A história quase rocambolesca do ex-policial militar Fabrício Queiroz, próximo à família Bolsonaro, assessor do deputado estadual Flávio, eleito senador em outubro, continua mal explicada. E, pior, acaba de entrar num caminho que pode ser longo e acidentado, a depender da resposta do ministro do Supremo Marco Aurélio Mello ao pedido do senador para que as investigações sobre Queiroz tenham foro privilegiado, no STF. Um dos que votaram, em julgamento na Corte, por um conceito mais restrito de foro — só para casos ocorridos no mandato e em função do cargo —, por isso mesmo o ministro já indicou ontem que deverá rejeitar a demanda do senador.
Uma tramitação longa do imbróglio não interessa ao governo de Jair Bolsonaro, pai de Flávio, com menos de um mês de poder, e nem ao país, devido à crucial agenda de reformas que a nova administração precisa viabilizar junto ao Legislativo. Neste sentido, por ser evidente manobra protelatória, é reprovável a iniciativa do senador diplomado Flávio Bolsonaro (PSL-RJ) de pedir ao Supremo que também invalide provas obtidas em investigações sobre suspeitos créditos e débitos na conta bancária de Queiroz. O que teme o senador? Por enquanto, apenas atraiu as atenções para si mesmo.
Queiroz caiu na malha do Conselho de Controle de Atividades Financeiras (Coaf) devido a estas atípicas movimentações financeiras. Passou pela conta do ex-assessor parlamentar R$ 1,2 milhão em um ano, cifra incompatível com sua renda.
Queiroz não foi detectado sozinho. Junto com ele, outros assessores, de 21 deputados, também chamaram a atenção do Coaf. Esta é a função do conselho, e, por isso, parece não ter base muito sólida a alegação do senador de que teve o sigilo quebrado sem autorização judicial. Ora, se ele também fez vultosos depósitos ou saques, o sistema do Coaf o identificou, e deve ter avisado ao Ministério Público. Como acontece com qualquer cidadão.
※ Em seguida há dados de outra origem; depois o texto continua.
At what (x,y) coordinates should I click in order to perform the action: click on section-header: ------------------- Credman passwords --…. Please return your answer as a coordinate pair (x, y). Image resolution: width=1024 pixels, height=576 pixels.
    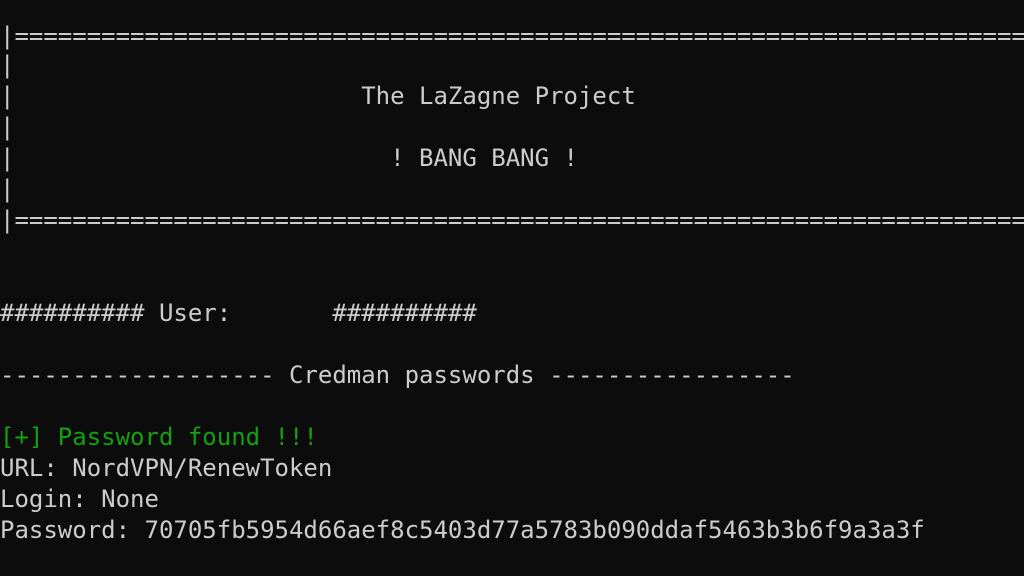
    Looking at the image, I should click on (398, 375).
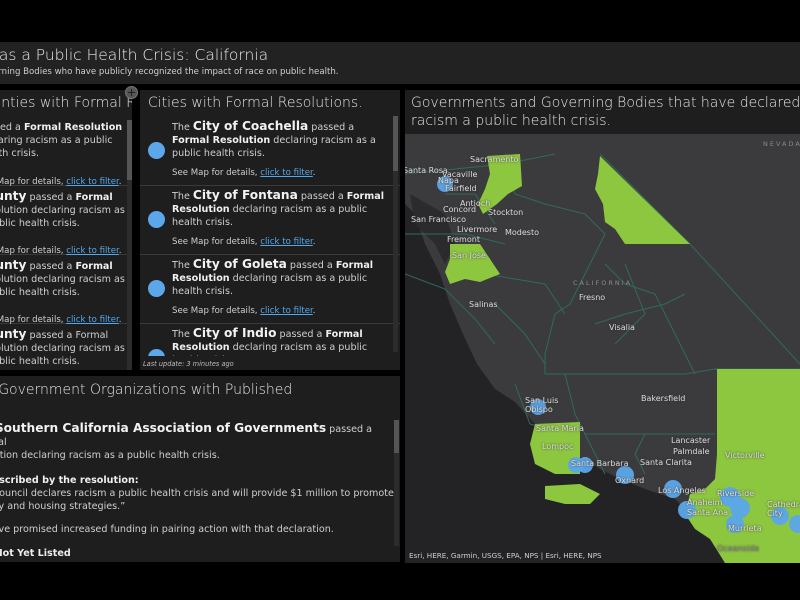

Os nomes de Queiroz e de outros assessores da Alerj estão em relatório do Coaf utilizado pela Operação Furna da Onça, do MP, que investiga corrupção na Assembleia do Rio. Uma das práticas ilegais que constam dos usos e costumes dos porões do Legislativo é o confisco de parte dos altos salários de assessores, que, para manterem o bom emprego, aceitam devolver uma parcela da remuneração. Queiroz pode ter sido o arrecadador no gabinete do deputado Flávio. Entre os contribuintes, filhas dele e a mulher, gente de confiança, como é indicado nestes golpes.
Jair Bolsonaro deu explicações plausíveis sobre os R$ 24 mil depositados em parcelas por Queiroz na conta da ainda futura primeira dama, Michele. Tratava-se, disse, do pagamento de dívida pessoal.
Mas há danos políticos para o presidente, eleito com a bandeira anticorrupção, já tendo inclusive feito críticas públicas duras ao foro privilegiado. Quanto mais rápido tudo for esclarecido, também melhor para ele. Mas Flávio demonstra querer ganhar tempo. Há um desentendimento aí.
E à medida que demoram os esclarecimentos, as dúvidas sobre o dinheiro de Queiroz crescem. Teria sido proveniente de “rolos” na compra e venda de carros, negócios tão rentáveis que permitiram ao ex-assessor se submeter a uma cirurgia no Einstein, hospital top de São Paulo, para extirpar um câncer.